Belonging written by Nora Krug and has been published by Scribner this book supported file pdf, txt, epub, kindle and other format this book has been release on 2019-09-17 with Comics & Graphic Novels categories.


* Winner of the National Book Critics Circle Award * Silver Medal Society of Illustrators * * Named a Best Book of the Year by The New York Times, The Boston Globe, San Francisco Chronicle, NPR, Comics Beat, The Milwaukee Journal-Sentinel, Kirkus Reviews, and Library Journal This “ingenious reckoning with the past” (The New York Times), by award-winning artist Nora Krug investigates the hidden truths of her family’s wartime history in Nazi Germany.

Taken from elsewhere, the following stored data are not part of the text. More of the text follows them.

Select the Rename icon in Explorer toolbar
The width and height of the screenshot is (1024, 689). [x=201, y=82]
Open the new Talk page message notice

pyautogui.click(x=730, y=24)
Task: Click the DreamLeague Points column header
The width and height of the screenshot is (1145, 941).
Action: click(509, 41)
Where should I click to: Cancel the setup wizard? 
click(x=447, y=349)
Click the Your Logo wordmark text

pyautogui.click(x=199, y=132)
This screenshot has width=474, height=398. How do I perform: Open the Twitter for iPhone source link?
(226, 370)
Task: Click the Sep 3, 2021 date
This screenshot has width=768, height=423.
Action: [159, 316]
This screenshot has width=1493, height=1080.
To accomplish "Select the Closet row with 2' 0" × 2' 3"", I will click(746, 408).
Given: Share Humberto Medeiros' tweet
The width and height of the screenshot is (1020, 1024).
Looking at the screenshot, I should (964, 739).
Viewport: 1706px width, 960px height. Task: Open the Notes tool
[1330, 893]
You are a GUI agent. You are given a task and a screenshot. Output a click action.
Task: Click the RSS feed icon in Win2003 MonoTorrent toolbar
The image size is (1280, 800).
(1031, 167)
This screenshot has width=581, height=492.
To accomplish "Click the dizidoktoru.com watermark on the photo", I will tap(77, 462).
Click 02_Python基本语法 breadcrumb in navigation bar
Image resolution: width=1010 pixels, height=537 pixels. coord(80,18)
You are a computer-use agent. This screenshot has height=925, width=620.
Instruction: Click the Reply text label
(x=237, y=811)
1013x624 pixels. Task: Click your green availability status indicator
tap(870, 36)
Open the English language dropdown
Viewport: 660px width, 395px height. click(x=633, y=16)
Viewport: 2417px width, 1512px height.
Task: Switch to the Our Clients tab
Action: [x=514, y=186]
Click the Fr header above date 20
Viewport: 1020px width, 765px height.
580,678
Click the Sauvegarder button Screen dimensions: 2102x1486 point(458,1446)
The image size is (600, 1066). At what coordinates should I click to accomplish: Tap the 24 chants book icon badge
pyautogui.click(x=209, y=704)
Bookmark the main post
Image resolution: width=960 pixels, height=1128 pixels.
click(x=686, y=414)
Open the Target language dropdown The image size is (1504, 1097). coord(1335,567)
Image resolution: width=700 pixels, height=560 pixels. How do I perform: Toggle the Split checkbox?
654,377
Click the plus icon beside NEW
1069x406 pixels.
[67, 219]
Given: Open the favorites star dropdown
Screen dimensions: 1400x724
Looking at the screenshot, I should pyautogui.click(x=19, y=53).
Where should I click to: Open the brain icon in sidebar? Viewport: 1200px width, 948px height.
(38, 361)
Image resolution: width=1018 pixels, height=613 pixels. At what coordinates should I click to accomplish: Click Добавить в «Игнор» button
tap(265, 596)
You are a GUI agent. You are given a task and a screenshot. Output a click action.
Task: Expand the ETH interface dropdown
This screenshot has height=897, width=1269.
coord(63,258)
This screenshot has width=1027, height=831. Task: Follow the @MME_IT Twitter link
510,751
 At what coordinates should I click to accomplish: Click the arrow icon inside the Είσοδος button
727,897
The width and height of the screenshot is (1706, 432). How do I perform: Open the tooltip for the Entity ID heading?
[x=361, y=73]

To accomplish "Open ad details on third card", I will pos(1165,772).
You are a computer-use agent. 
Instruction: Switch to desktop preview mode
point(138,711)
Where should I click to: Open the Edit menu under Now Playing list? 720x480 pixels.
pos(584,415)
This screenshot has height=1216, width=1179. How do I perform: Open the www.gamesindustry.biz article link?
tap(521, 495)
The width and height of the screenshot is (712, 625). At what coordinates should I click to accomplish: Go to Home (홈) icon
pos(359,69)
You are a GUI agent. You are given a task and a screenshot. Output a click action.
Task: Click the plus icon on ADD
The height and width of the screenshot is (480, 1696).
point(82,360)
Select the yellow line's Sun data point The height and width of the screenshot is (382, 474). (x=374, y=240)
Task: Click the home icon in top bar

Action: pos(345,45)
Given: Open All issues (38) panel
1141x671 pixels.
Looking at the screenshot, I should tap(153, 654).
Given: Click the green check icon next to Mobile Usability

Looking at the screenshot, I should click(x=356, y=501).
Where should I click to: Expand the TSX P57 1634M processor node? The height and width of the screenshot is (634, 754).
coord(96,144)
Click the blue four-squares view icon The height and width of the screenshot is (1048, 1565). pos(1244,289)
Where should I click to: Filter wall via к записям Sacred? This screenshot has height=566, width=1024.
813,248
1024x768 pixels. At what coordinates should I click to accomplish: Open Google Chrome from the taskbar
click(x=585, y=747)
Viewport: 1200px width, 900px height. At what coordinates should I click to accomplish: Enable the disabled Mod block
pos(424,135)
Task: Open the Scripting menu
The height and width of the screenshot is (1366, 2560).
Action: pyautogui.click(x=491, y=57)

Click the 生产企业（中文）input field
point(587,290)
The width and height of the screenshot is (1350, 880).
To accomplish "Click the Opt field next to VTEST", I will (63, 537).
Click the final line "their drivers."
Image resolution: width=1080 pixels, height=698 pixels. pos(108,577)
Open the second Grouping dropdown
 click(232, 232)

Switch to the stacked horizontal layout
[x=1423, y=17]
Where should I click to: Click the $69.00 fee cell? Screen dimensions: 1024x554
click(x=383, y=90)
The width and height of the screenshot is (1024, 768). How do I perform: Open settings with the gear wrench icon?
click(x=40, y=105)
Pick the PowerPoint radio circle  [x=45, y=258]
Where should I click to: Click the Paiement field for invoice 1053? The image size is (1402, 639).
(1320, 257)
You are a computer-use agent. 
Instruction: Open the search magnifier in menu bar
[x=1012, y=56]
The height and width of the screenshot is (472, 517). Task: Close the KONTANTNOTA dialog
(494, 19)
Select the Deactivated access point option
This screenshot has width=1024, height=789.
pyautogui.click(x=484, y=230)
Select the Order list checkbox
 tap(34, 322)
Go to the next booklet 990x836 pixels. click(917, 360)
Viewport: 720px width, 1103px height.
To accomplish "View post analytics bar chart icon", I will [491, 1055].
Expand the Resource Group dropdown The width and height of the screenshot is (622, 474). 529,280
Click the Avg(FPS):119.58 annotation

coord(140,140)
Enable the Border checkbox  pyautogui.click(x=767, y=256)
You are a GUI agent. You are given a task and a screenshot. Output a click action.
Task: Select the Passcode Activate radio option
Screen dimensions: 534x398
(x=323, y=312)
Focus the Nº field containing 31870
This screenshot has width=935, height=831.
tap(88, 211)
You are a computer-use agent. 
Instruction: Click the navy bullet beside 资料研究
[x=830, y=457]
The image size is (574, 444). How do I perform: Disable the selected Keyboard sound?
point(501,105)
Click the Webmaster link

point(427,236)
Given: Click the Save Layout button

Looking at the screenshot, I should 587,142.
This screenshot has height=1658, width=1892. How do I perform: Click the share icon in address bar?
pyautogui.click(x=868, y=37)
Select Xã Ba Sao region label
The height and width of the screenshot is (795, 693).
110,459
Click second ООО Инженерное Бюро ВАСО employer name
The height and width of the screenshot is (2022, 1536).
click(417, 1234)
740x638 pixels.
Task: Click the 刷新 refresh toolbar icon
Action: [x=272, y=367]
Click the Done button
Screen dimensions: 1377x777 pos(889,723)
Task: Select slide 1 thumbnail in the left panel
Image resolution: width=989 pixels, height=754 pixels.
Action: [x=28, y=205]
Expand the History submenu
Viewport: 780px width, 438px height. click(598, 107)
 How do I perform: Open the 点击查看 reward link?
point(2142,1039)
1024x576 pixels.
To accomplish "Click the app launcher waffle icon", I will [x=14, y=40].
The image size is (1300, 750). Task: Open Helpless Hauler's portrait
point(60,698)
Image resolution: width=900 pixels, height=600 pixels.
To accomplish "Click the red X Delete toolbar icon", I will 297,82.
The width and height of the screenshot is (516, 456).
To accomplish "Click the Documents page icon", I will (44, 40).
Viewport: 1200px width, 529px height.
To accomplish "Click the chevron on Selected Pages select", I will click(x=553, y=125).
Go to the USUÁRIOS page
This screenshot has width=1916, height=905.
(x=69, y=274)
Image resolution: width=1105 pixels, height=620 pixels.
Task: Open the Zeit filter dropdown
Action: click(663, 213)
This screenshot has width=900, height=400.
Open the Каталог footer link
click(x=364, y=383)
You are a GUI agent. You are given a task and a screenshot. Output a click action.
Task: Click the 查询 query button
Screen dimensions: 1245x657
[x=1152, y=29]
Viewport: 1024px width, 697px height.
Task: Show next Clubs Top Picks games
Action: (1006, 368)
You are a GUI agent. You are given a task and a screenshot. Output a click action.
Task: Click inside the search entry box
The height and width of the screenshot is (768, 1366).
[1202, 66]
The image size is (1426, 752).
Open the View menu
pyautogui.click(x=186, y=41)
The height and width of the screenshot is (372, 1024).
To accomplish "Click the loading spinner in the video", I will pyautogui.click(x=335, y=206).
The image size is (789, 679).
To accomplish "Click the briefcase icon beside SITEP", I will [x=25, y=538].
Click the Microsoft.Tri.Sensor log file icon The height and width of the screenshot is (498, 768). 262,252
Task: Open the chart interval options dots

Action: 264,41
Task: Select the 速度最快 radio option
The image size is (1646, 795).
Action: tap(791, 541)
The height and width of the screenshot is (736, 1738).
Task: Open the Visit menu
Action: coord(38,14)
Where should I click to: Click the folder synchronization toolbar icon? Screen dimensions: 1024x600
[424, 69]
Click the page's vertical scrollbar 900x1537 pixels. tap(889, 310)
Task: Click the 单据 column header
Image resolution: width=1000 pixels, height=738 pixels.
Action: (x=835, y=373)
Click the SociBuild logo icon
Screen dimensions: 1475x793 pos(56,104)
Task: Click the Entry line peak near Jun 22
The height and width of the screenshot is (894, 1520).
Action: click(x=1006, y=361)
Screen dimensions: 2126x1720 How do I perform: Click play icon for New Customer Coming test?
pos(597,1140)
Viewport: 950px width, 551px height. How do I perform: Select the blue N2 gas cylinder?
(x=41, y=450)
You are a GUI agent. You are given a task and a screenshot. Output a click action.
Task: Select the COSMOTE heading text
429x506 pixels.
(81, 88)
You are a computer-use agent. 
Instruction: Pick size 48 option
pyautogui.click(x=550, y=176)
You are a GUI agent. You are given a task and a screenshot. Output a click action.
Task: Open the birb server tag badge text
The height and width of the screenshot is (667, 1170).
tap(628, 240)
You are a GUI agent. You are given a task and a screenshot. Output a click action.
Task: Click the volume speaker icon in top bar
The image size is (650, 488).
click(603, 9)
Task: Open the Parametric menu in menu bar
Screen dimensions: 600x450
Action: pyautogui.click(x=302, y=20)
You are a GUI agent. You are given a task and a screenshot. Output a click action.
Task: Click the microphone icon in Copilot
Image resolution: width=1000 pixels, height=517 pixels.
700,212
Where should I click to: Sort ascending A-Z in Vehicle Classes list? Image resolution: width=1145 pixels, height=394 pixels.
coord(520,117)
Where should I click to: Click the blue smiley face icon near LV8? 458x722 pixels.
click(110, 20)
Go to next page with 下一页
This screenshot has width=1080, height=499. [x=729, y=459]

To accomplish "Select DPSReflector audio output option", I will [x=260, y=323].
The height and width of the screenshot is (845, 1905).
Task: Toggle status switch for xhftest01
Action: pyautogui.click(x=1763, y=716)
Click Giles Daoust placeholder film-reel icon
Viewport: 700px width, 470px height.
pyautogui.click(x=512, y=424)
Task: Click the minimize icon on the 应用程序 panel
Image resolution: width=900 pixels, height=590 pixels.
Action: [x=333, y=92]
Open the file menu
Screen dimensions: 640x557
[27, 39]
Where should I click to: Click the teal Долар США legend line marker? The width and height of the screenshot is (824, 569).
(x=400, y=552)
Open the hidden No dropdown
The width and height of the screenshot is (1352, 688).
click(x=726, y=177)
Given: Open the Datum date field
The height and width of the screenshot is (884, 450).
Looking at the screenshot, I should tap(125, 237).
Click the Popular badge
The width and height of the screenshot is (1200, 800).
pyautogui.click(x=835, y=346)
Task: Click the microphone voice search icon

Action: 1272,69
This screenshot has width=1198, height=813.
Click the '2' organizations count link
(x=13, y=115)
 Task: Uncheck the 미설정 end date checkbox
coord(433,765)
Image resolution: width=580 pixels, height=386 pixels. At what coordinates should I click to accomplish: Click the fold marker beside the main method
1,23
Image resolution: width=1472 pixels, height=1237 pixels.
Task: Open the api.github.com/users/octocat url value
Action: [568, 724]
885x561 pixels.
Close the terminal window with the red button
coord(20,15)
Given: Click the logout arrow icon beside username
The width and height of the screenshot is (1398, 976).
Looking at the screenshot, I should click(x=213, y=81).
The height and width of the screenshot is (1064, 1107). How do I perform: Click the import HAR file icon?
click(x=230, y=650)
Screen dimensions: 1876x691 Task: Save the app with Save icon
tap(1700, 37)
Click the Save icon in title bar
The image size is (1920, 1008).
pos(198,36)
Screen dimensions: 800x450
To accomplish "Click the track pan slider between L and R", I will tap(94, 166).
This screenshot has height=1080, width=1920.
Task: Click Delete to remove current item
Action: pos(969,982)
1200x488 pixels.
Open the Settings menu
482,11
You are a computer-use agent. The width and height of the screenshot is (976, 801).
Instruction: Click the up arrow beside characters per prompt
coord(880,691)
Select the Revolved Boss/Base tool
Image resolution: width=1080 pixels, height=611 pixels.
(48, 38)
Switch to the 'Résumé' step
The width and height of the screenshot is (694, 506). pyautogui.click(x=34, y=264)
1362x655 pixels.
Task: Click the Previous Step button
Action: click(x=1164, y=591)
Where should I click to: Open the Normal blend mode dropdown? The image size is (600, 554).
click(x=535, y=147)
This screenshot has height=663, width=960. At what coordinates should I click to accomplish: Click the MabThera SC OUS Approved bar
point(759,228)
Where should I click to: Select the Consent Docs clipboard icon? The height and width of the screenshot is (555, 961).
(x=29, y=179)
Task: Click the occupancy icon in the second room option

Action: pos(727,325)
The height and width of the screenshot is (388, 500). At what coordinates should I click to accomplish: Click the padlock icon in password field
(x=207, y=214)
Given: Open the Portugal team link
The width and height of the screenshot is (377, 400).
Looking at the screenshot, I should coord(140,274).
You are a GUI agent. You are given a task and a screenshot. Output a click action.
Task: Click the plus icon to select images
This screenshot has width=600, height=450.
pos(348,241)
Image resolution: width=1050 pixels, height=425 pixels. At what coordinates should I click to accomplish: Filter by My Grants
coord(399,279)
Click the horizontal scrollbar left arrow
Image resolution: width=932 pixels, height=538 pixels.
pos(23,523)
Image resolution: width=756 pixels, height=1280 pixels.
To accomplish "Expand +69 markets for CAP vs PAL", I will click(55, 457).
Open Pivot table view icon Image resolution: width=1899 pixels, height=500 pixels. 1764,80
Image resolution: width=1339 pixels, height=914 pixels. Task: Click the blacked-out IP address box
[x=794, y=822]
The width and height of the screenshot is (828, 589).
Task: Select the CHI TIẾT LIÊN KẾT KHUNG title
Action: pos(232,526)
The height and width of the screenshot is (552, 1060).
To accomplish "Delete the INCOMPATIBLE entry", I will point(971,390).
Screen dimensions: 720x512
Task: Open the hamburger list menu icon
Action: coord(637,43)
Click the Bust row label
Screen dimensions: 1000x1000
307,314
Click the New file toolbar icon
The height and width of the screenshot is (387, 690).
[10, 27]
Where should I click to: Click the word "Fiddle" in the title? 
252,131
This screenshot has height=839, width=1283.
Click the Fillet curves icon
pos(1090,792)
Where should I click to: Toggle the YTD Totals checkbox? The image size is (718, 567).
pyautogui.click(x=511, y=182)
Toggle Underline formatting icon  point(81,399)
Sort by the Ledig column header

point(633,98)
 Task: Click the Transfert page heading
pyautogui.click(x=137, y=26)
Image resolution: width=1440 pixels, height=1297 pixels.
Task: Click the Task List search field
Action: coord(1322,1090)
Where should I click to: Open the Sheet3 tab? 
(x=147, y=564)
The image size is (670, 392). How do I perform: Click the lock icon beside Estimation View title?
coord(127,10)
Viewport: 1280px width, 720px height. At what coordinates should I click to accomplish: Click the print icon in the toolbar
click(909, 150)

Nora Krug was born decades after the fall of the Nazi regime, but the Second World War cast a long shadow over her childhood and youth in the city of Karlsruhe, Germany. Yet she knew little about her own family’s involvement; though all four grandparents lived through the war, they never spoke of it. After twelve years in the US, Krug realizes that living abroad has only intensified her need to ask the questions she didn’t dare to as a child. Returning to Germany, she visits archives, conducts research, and interviews family members, uncovering in the process the stories of her maternal grandfather, a driving teacher in Karlsruhe during the war, and her father’s brother Franz-Karl, who died as a teenage SS soldier. In this extraordinary quest, “Krug erases the boundaries between comics, scrapbooking, and collage as she endeavors to make sense of 20th-century history, the Holocaust, her German heritage, and her family's place in it all” (The Boston Globe). A highly inventive, “thoughtful, engrossing” (Minneapolis Star-Tribune) graphic memoir, Belonging “packs the power of Alison Bechdel’s Fun Home and David Small’s Stitches” (NPR.org).